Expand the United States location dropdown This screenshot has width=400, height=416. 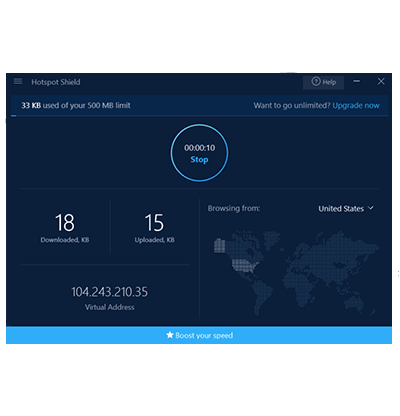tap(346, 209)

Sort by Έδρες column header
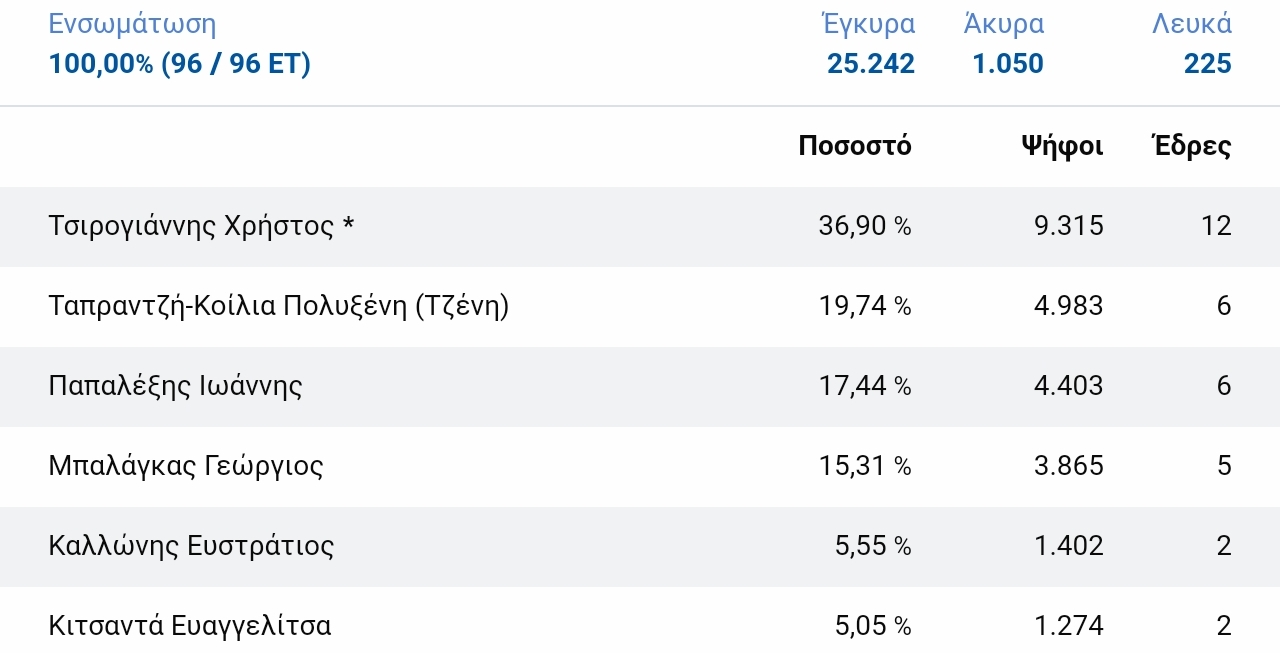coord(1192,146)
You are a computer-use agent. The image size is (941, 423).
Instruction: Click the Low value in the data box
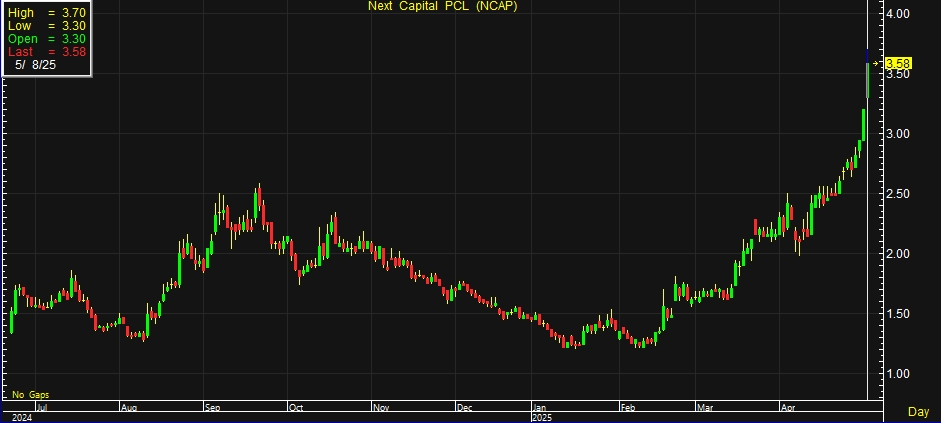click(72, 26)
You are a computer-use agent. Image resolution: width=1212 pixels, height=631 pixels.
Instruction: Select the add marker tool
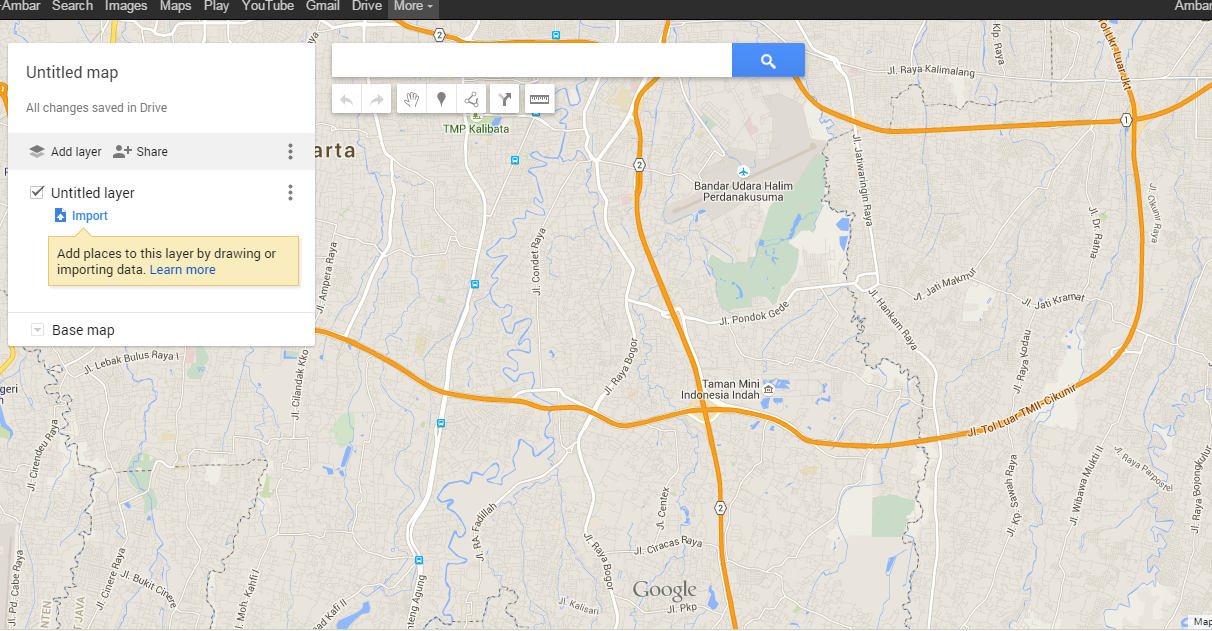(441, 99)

◆ **TRY IT**: Give again, word for word, the line containing "Instruction: Click the" and every line after it to the end of the records; leave out the pictures.

◆ **RESULT OF THE EXERCISE**:
Instruction: Click the Low value in the data box
click(72, 26)
You are a computer-use agent. Image resolution: width=1212 pixels, height=631 pixels.
Instruction: Select the add marker tool
(441, 99)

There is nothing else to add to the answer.